--- PROBLEM REQUIREMENTS ---
From the line with "Where should I" through the last line of the records below, both ends included, transcribe only those lines, exactly, and omit the pictures.

--- TASK INPUTS ---
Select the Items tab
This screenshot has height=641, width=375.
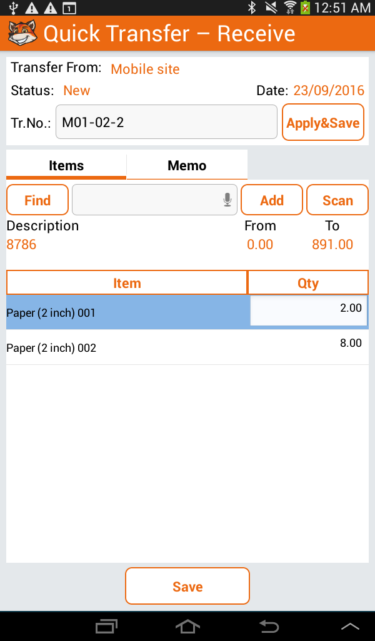[66, 165]
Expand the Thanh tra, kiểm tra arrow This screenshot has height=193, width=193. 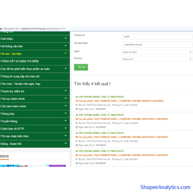tap(65, 91)
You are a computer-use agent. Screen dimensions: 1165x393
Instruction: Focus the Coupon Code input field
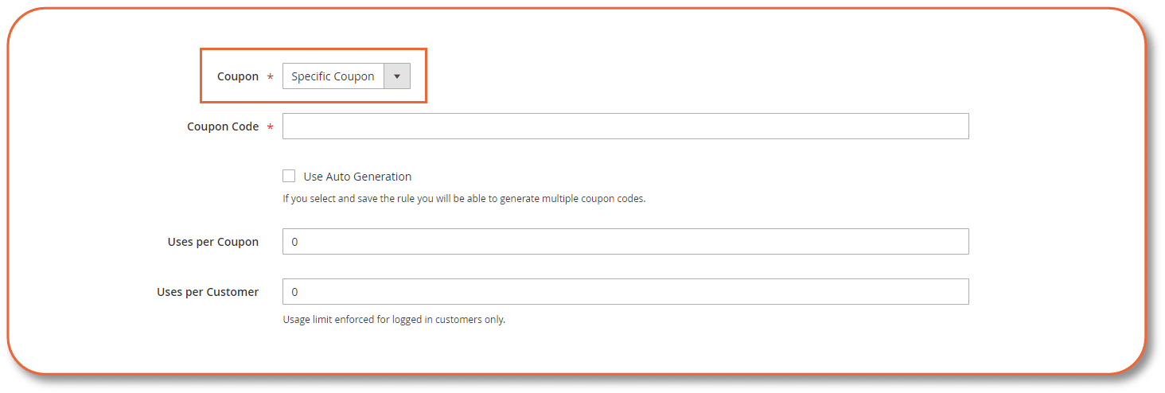point(625,126)
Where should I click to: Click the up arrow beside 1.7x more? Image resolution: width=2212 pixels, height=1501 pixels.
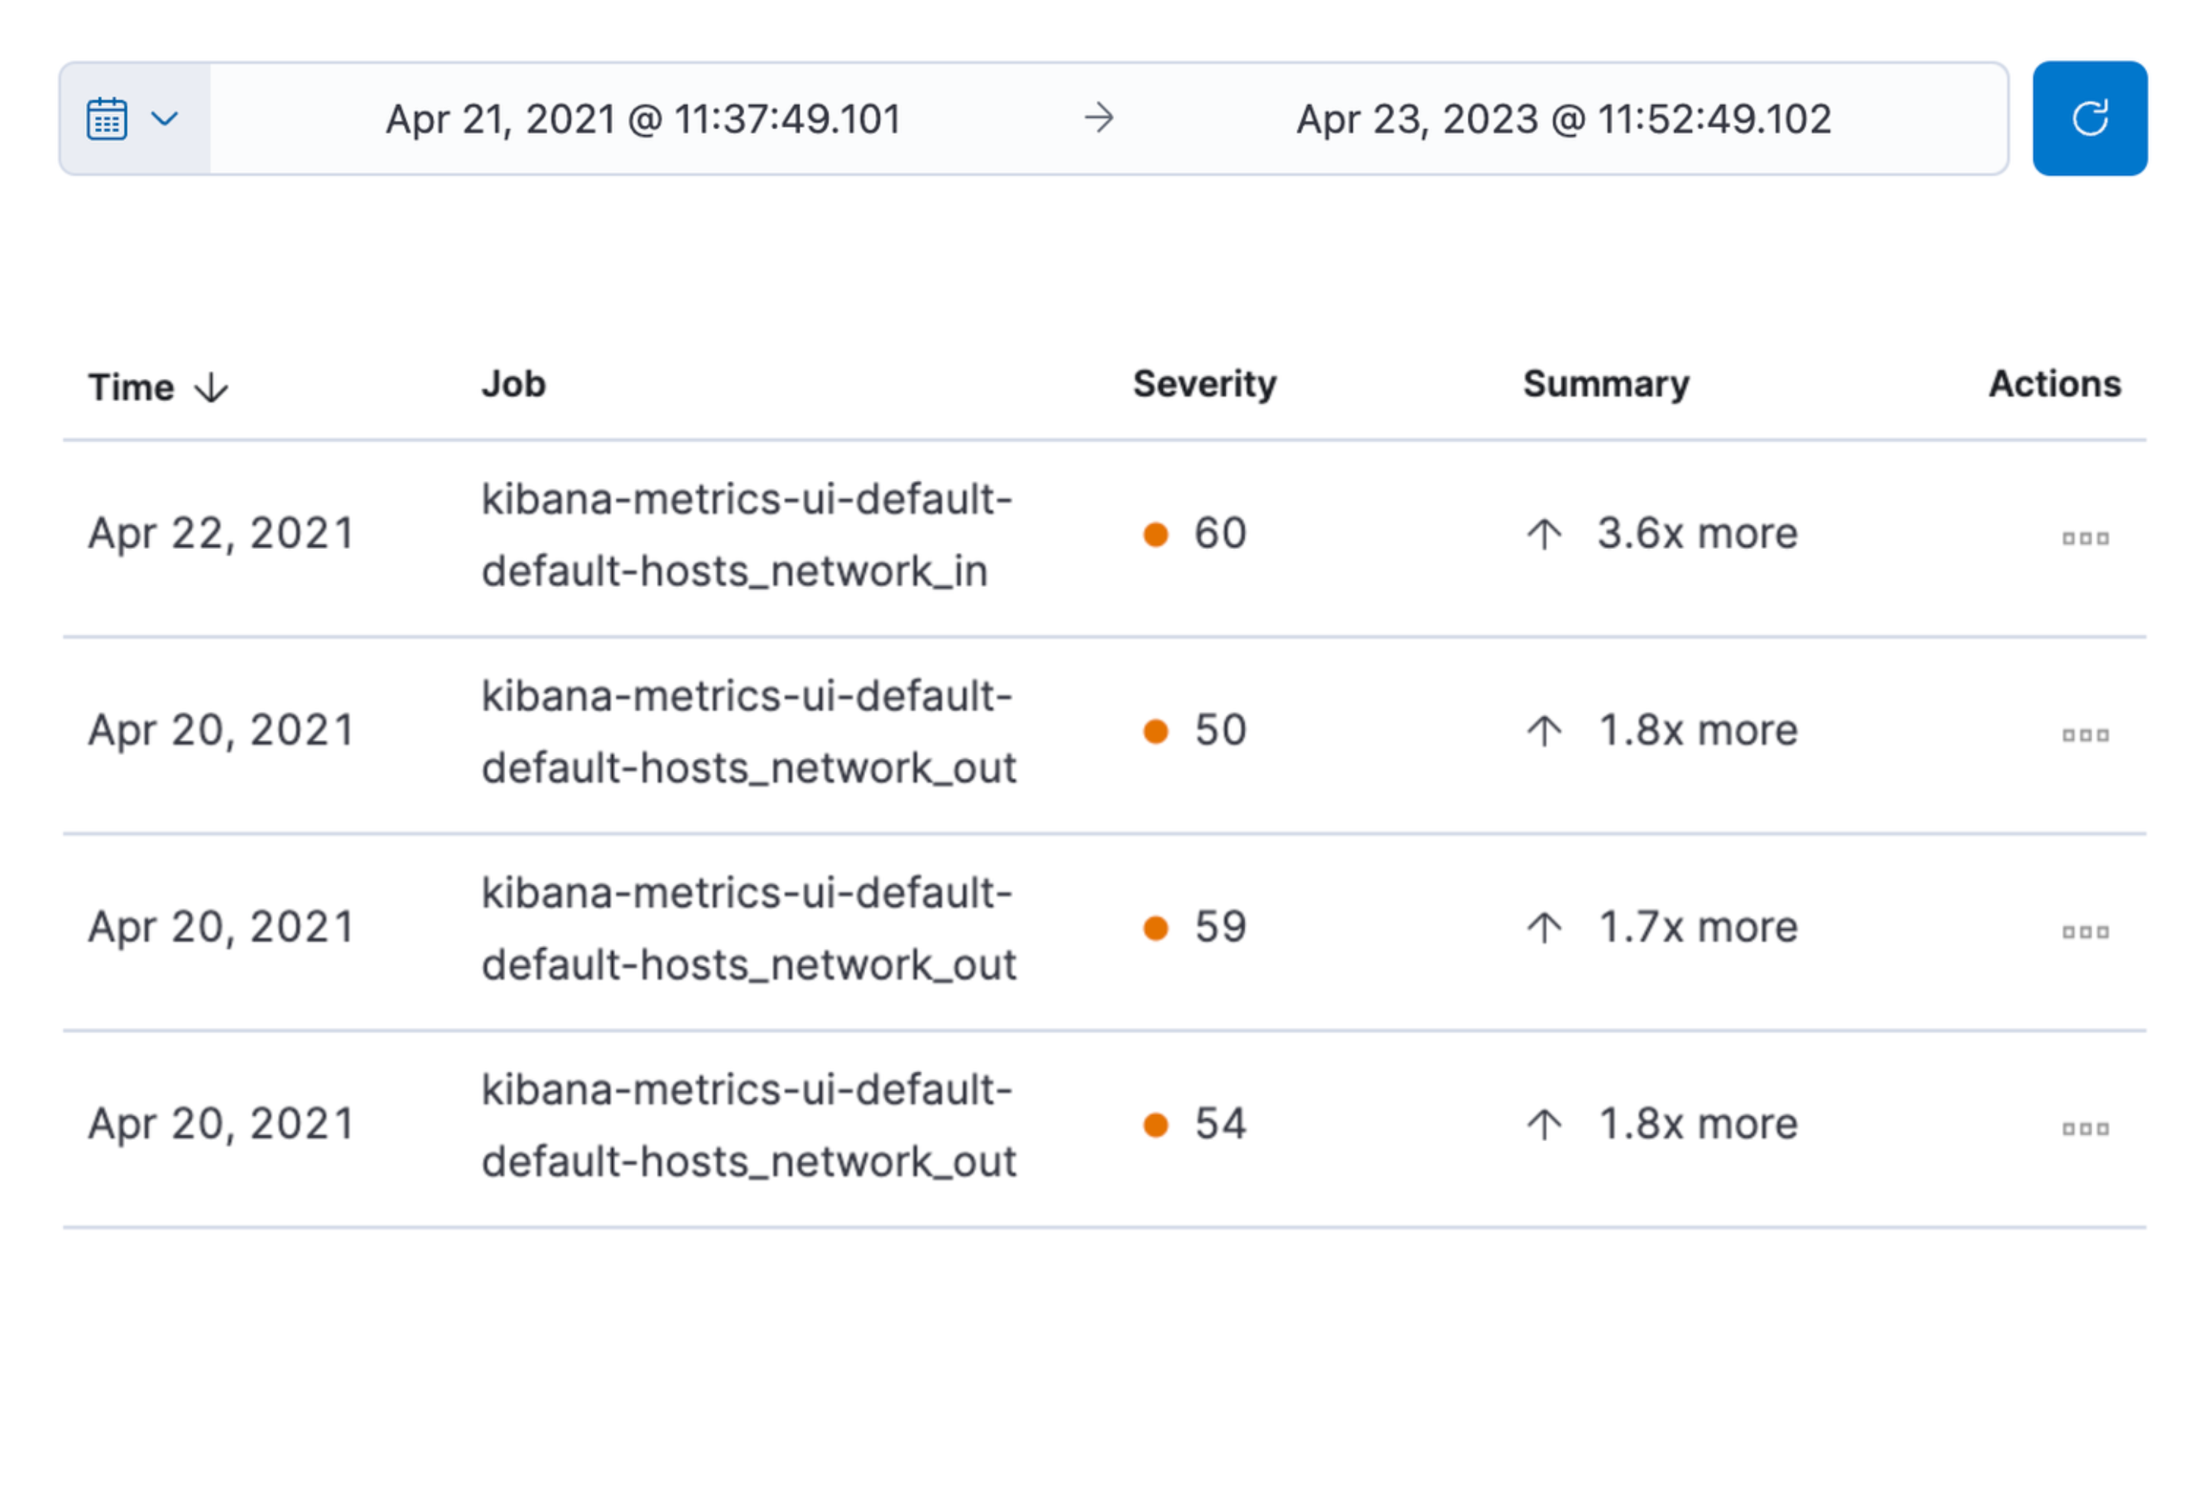pos(1544,927)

--- OUTPUT FOR THIS EXERCISE ---
Where should I click to: Click the up arrow beside 1.7x more? Image resolution: width=2212 pixels, height=1501 pixels.
pos(1544,927)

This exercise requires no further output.